**Exercise description**.
Exactly and in full, give the records again.

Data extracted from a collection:
..............................
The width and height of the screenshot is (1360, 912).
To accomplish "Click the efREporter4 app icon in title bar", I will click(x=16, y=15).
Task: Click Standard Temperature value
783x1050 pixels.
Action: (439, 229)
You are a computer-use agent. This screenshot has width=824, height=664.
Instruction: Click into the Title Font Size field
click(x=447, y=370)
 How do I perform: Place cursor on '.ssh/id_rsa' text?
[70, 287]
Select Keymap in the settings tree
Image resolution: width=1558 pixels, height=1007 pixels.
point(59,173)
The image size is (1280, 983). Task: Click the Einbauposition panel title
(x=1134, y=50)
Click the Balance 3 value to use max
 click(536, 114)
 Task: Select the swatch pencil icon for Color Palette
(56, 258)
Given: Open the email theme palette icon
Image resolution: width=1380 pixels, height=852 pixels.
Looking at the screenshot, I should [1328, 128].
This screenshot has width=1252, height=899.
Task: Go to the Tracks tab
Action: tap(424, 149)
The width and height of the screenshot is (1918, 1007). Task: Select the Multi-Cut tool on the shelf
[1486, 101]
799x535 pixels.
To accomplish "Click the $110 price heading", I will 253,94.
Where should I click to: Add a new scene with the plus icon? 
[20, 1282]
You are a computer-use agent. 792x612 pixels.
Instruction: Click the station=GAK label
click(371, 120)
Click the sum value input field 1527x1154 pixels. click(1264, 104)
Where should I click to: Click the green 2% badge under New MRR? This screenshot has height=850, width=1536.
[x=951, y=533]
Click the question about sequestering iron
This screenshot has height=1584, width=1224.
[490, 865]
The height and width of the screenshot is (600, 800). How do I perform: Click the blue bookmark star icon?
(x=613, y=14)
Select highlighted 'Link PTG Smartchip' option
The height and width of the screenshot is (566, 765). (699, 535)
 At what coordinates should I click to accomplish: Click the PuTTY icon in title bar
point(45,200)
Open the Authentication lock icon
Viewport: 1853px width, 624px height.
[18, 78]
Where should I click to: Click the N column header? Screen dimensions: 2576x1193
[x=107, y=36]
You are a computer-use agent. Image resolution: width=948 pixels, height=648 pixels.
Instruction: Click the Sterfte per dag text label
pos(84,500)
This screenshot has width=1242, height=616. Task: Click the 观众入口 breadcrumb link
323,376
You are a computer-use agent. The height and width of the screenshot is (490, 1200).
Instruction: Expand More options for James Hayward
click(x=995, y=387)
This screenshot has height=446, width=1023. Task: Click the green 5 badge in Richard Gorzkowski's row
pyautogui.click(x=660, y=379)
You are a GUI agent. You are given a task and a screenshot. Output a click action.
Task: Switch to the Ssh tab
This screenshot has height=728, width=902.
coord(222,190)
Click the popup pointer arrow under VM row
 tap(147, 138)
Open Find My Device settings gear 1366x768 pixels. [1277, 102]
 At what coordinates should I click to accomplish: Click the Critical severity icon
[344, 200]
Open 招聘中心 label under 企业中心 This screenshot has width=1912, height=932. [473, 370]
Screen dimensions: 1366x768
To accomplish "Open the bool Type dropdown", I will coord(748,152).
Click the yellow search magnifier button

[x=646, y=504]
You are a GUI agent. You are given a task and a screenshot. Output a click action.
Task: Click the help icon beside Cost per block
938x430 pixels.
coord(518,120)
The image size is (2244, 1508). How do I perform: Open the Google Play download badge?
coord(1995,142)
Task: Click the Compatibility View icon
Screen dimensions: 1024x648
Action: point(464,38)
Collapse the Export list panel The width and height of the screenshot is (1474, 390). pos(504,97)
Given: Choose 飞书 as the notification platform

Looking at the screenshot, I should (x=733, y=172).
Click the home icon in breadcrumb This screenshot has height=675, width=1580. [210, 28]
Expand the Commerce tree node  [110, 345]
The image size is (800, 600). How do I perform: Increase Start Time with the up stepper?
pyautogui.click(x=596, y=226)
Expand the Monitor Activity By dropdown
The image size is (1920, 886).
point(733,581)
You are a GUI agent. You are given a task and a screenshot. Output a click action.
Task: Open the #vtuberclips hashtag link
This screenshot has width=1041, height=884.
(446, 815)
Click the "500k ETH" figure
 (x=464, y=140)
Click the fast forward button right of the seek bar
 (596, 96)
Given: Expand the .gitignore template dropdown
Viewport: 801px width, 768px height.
..............................
**Solved problem**.
The width and height of the screenshot is (1360, 912).
To accomplish "Click the efREporter4 app icon in title bar", I will click(x=16, y=15).
Task: Click Standard Temperature value
783x1050 pixels.
Action: (439, 229)
You are a computer-use agent. This screenshot has width=824, height=664.
Instruction: Click into the Title Font Size field
click(x=447, y=370)
 How do I perform: Place cursor on '.ssh/id_rsa' text?
[70, 287]
Select Keymap in the settings tree
Image resolution: width=1558 pixels, height=1007 pixels.
point(59,173)
The image size is (1280, 983). Task: Click the Einbauposition panel title
(x=1134, y=50)
Click the Balance 3 value to use max
 click(536, 114)
 Task: Select the swatch pencil icon for Color Palette
(56, 258)
Given: Open the email theme palette icon
Image resolution: width=1380 pixels, height=852 pixels.
Looking at the screenshot, I should [1328, 128].
This screenshot has width=1252, height=899.
Task: Go to the Tracks tab
Action: tap(424, 149)
The width and height of the screenshot is (1918, 1007). Task: Select the Multi-Cut tool on the shelf
[1486, 101]
799x535 pixels.
To accomplish "Click the $110 price heading", I will 253,94.
Where should I click to: Add a new scene with the plus icon? 
[20, 1282]
You are a computer-use agent. 792x612 pixels.
Instruction: Click the station=GAK label
click(371, 120)
Click the sum value input field 1527x1154 pixels. click(1264, 104)
Where should I click to: Click the green 2% badge under New MRR? This screenshot has height=850, width=1536.
[x=951, y=533]
Click the question about sequestering iron
This screenshot has height=1584, width=1224.
[490, 865]
The height and width of the screenshot is (600, 800). How do I perform: Click the blue bookmark star icon?
(x=613, y=14)
Select highlighted 'Link PTG Smartchip' option
The height and width of the screenshot is (566, 765). (699, 535)
 At what coordinates should I click to accomplish: Click the PuTTY icon in title bar
point(45,200)
Open the Authentication lock icon
Viewport: 1853px width, 624px height.
[18, 78]
Where should I click to: Click the N column header? Screen dimensions: 2576x1193
[x=107, y=36]
You are a computer-use agent. Image resolution: width=948 pixels, height=648 pixels.
Instruction: Click the Sterfte per dag text label
pos(84,500)
This screenshot has width=1242, height=616. Task: Click the 观众入口 breadcrumb link
323,376
You are a computer-use agent. The height and width of the screenshot is (490, 1200).
Instruction: Expand More options for James Hayward
click(x=995, y=387)
This screenshot has height=446, width=1023. Task: Click the green 5 badge in Richard Gorzkowski's row
pyautogui.click(x=660, y=379)
You are a GUI agent. You are given a task and a screenshot. Output a click action.
Task: Switch to the Ssh tab
This screenshot has height=728, width=902.
coord(222,190)
Click the popup pointer arrow under VM row
 tap(147, 138)
Open Find My Device settings gear 1366x768 pixels. [1277, 102]
 At what coordinates should I click to accomplish: Click the Critical severity icon
[344, 200]
Open 招聘中心 label under 企业中心 This screenshot has width=1912, height=932. [473, 370]
Screen dimensions: 1366x768
To accomplish "Open the bool Type dropdown", I will coord(748,152).
Click the yellow search magnifier button

[x=646, y=504]
You are a GUI agent. You are given a task and a screenshot. Output a click action.
Task: Click the help icon beside Cost per block
938x430 pixels.
coord(518,120)
The image size is (2244, 1508). How do I perform: Open the Google Play download badge?
coord(1995,142)
Task: Click the Compatibility View icon
Screen dimensions: 1024x648
Action: point(464,38)
Collapse the Export list panel The width and height of the screenshot is (1474, 390). pos(504,97)
Given: Choose 飞书 as the notification platform

Looking at the screenshot, I should (x=733, y=172).
Click the home icon in breadcrumb This screenshot has height=675, width=1580. [210, 28]
Expand the Commerce tree node  [110, 345]
The image size is (800, 600). How do I perform: Increase Start Time with the up stepper?
pyautogui.click(x=596, y=226)
Expand the Monitor Activity By dropdown
The image size is (1920, 886).
point(733,581)
You are a GUI agent. You are given a task and a screenshot. Output a click action.
Task: Open the #vtuberclips hashtag link
This screenshot has width=1041, height=884.
(446, 815)
Click the "500k ETH" figure
 (x=464, y=140)
Click the fast forward button right of the seek bar
 (596, 96)
Given: Expand the .gitignore template dropdown
Viewport: 801px width, 768px height.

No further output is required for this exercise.